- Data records
---------------

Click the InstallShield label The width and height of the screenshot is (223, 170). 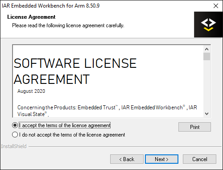[x=14, y=146]
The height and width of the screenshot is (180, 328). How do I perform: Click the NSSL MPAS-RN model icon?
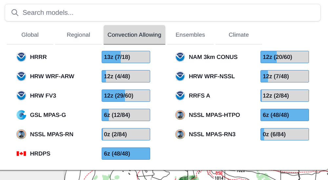[21, 134]
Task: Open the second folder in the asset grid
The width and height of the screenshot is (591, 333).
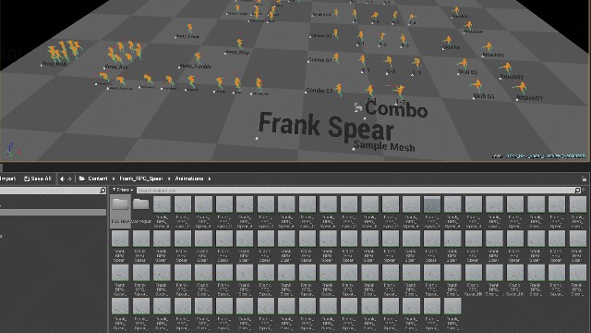Action: (x=141, y=211)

---------------

- Your goal
Could you set down exactly, and only, the lines from the line containing "Task: Open the" through the last line of the records, both included, without the pictures?

- Task result
Task: Open the second folder in the asset grid
The width and height of the screenshot is (591, 333).
Action: (x=141, y=211)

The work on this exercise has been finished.